==== Selected excerpt
Michael A. Grinston (born 1968) is a member of the United States Army and the current Sergeant Major of the Army. Prior to his current position, he served as the senior enlisted leader for the United States Army Forces Command.

Military career
This work incorporates material in the public domain in the United States because it is a work of the United States Federal Government under the terms of Title 17, Chapter 1, Section 105 of the US Code.

Grinston is a native of Jasper, Alabama, and enlisted in the United States Army in October 1987. He attended Basic Training and Advanced Individual Training as an artilleryman at Fort Sill, Oklahoma. Grinston's deployments include Operations Desert Storm and Desert Shield, Iraqi Freedom, New Dawn, Inherent Resolve, Enduring Freedom, and Kosovo.

Grinston has been assigned to: 1st Battalion, 84th Field Artillery Regiment at Fort Lewis, Washington; 2nd Battalion, 320th Field Artillery Regiment at Fort Campbell, Kentucky; two tours at Ledward Barracks in Schweinfurt, Germany with the 5th Battalion, 41st Field Artillery Regiment and 1st Battalion, 7th Field Artillery Regiment; 1st Battalion, 39th Field Artillery Regiment at Fort Bragg, North Carolina; 1st Battalion, 22nd Field Artillery Regiment at Fort Sill, Oklahoma; 319th Field Artillery Regiment; and 1st Battalion, 508th Infantry Regiment and 2nd Battalion, 503rd Infantry Regiment at Caserma Ederle in Vicenza, Italy. His service as a command sergeant major (CSM) includes assignments as a battalion CSM with 2nd Battalion, 15th Field Artillery Regiment at Fort Drum, New York, Observer Controller CSM at Hohenfels, Germany, Brigade CSM 170th Infantry Brigade in Baumholder, Germany, brigade CSM 4th Brigade, 101st Airborne Division at Fort Campbell, Kentucky, 1st Infantry Division CSM at Fort Riley, Kansas, and I Corps at Joint Base Lewis–McChord, Washington. As the 1st Infantry Division CSM, Grinston served as the senior enlisted leader for the army's first deployment of a division headquarters in support of Operation Inherent Resolve. He also served as the command sergeant major for United States Army Forces Command.

Grinston was sworn in as the 16th Sergeant Major of the Army on August 9, 2019. As the Sergeant Major of the Army, Grinston is the Army Chief of Staff's personal adviser on matters affecting the enlisted force. He devotes the majority of his time traveling throughout the army to observe training and interact with soldiers and their families. He sits on a variety of councils and boards that make decisions affecting enlisted soldiers and their families and routinely invited to testify before Congress. Grinston is the public face of the army's Non-commissioned Officer Corps, representing the NCO Corps to the American people in the media and through business and community engagements.
========
Problem set
A – In the records, copy the lines from the one containing "Task: Open the CI67 flight number link" to the one containing "pyautogui.click(x=518, y=657)", both included.
B – Continue the biography of Sergeant Major of the Army Michael A. Grinston, picking up after its final sentence.
The records below have no connection to the biography of Michael A. Grinston.
==== Stored records
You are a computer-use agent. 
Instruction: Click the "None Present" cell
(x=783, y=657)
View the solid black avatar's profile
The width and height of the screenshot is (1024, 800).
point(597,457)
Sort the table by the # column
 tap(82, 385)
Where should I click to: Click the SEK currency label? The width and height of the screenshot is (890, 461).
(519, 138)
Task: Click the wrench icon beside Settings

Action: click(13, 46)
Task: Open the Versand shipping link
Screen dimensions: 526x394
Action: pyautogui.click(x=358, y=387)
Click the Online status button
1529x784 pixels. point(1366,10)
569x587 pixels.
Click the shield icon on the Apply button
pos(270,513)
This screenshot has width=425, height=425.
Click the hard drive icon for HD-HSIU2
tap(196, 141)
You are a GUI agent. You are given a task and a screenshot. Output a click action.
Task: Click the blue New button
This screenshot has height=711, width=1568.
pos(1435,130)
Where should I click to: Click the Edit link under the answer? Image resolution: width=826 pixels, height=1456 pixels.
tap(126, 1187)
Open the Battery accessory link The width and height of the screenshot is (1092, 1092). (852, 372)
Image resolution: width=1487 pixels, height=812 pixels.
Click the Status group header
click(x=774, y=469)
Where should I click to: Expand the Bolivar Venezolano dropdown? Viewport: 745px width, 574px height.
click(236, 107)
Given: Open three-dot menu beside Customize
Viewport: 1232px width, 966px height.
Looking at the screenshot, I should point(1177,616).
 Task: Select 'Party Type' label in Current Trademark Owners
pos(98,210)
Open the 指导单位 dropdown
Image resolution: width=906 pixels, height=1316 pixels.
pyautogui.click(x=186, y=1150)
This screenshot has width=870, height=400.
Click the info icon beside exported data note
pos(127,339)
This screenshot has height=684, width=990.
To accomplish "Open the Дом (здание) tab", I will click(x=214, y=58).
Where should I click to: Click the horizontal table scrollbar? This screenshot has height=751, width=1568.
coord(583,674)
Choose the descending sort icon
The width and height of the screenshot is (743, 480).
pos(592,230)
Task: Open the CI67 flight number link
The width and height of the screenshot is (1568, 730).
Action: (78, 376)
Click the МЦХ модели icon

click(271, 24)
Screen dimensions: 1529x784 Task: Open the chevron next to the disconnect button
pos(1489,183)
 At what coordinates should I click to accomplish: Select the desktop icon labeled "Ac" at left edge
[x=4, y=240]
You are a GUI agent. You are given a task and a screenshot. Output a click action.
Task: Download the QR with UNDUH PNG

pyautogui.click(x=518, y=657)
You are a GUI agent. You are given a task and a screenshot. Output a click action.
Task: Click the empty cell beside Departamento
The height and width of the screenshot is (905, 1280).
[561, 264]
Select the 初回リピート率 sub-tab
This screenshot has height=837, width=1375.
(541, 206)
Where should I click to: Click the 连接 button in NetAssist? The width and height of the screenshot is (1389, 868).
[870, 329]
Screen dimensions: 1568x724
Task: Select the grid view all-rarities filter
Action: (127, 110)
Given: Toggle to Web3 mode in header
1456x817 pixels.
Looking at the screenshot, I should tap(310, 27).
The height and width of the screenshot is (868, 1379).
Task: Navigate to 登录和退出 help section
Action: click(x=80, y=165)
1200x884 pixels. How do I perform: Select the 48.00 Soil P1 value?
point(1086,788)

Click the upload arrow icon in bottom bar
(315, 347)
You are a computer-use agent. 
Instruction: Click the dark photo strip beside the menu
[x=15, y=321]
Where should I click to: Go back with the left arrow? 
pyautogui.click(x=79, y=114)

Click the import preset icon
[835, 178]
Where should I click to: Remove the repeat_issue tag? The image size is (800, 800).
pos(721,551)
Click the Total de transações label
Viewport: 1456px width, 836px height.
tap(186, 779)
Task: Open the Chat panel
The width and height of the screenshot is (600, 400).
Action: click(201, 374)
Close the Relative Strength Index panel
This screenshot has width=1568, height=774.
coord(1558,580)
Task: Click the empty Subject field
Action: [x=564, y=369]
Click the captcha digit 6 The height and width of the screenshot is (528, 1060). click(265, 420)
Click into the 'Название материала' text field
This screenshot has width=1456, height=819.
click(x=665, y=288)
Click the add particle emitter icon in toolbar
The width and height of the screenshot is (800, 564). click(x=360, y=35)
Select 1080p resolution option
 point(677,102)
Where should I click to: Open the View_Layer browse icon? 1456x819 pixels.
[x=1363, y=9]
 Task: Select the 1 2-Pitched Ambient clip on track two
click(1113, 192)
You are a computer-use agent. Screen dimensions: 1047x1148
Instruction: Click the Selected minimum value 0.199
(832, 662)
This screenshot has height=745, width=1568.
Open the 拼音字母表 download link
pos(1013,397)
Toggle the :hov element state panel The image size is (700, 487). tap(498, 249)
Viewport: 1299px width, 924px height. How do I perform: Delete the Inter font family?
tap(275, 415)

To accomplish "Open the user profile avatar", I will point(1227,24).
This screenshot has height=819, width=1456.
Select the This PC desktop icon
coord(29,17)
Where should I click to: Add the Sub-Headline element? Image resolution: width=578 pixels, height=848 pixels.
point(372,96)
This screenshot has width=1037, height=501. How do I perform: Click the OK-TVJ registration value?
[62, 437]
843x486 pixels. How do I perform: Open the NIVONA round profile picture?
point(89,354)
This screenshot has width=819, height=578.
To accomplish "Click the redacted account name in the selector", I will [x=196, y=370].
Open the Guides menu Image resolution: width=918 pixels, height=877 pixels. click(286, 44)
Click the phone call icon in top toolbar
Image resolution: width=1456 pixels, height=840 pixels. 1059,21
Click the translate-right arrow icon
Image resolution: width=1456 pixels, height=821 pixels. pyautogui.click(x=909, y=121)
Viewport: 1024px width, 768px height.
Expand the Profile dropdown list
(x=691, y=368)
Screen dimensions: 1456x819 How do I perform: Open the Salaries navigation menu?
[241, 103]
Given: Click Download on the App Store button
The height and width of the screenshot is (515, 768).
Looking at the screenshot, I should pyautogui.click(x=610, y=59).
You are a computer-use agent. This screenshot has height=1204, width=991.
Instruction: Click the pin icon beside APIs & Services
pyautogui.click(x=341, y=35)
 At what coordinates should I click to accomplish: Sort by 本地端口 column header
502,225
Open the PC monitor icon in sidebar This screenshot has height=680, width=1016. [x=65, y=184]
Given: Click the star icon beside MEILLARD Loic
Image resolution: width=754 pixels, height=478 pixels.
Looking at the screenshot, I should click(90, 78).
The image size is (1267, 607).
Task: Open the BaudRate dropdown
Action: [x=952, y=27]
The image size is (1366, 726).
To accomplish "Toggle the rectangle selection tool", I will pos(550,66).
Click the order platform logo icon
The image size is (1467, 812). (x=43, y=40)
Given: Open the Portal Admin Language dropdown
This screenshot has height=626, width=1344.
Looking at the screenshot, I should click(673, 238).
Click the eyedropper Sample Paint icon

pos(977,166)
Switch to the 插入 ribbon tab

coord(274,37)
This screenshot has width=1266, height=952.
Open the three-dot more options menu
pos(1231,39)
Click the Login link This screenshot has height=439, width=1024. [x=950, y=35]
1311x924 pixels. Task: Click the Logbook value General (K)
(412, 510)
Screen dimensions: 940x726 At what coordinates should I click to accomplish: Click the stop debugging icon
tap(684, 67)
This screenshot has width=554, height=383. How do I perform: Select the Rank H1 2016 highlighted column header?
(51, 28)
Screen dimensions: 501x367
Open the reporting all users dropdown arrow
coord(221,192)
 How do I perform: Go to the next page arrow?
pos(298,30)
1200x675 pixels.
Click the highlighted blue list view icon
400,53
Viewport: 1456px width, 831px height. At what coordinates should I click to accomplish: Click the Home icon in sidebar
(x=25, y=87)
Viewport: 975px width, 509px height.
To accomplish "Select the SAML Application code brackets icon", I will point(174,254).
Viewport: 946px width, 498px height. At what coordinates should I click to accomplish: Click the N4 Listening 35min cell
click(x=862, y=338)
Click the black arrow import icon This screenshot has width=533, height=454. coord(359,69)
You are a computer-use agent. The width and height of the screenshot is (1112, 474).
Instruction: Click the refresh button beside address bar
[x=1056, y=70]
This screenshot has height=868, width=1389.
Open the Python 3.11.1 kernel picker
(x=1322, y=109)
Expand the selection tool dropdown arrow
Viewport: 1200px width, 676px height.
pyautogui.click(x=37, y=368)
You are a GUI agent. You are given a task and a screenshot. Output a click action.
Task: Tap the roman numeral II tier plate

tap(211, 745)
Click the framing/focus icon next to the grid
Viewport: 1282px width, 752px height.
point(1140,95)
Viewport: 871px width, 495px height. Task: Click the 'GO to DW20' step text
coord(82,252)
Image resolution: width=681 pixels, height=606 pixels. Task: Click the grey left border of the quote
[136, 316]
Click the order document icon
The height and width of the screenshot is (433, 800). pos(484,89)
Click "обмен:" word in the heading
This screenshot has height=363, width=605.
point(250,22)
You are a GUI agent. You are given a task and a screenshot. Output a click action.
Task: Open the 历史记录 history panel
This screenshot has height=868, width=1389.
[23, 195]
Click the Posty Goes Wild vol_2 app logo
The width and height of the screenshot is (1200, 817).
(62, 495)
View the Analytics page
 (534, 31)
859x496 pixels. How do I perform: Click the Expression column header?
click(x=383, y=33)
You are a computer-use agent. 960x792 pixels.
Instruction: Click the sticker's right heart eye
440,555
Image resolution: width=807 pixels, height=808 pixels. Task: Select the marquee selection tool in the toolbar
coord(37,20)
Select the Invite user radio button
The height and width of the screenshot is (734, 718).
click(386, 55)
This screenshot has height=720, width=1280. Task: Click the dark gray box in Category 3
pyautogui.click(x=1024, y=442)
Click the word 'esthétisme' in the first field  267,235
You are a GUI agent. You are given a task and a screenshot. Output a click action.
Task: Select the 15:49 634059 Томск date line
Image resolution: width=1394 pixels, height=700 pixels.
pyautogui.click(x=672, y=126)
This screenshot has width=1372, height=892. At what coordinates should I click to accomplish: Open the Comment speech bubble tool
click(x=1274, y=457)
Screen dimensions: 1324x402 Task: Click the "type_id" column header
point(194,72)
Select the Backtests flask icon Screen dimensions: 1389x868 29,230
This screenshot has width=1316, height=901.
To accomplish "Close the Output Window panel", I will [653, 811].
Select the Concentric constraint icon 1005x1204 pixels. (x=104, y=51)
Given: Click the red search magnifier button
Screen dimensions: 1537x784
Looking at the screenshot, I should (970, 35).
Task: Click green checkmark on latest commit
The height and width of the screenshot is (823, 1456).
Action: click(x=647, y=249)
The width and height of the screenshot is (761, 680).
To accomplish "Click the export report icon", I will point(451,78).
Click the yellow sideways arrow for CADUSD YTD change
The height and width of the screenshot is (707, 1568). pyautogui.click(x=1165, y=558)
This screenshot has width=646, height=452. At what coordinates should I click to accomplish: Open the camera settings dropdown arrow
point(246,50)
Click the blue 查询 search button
========
Responses for each task
A –
Task: Open the CI67 flight number link
The width and height of the screenshot is (1568, 730).
Action: (78, 376)
Click the МЦХ модели icon

click(271, 24)
Screen dimensions: 1529x784 Task: Open the chevron next to the disconnect button
pos(1489,183)
 At what coordinates should I click to accomplish: Select the desktop icon labeled "Ac" at left edge
[x=4, y=240]
You are a GUI agent. You are given a task and a screenshot. Output a click action.
Task: Download the QR with UNDUH PNG

pyautogui.click(x=518, y=657)

B –
Grinston's military education includes all levels of the Non-commissioned Officer Education System. He is a graduate of Ranger School, Airborne School, Drill Sergeant School, Air Assault School, How the Army Runs Course, the Equal Opportunity Leaders Course and the Keystone Course. Grinston holds a Bachelor of Arts in Business Administration from the University of Maryland Global Campus.

Grinston will retire in August 2023, after handing over to Command Sergeant Major Michael R. Weimer, formerly Command Sergeant Major, U.S. Army Special Operations Command.

Personal life 
SMA Grinston was born to a black father and a white mother. They divorced when he was three years old. He is married to Alexandra Grinston and they are the parents of two children.

Awards and decorations

References

External links

Official biography as Sergeant Major of the Army

United States Army personnel of the Gulf War
United States Army personnel of the Iraq War
United States Army personnel of the War in Afghanistan (2001–2021)
Living people
Military personnel from Indiana
Recipients of the Distinguished Service Medal (US Army)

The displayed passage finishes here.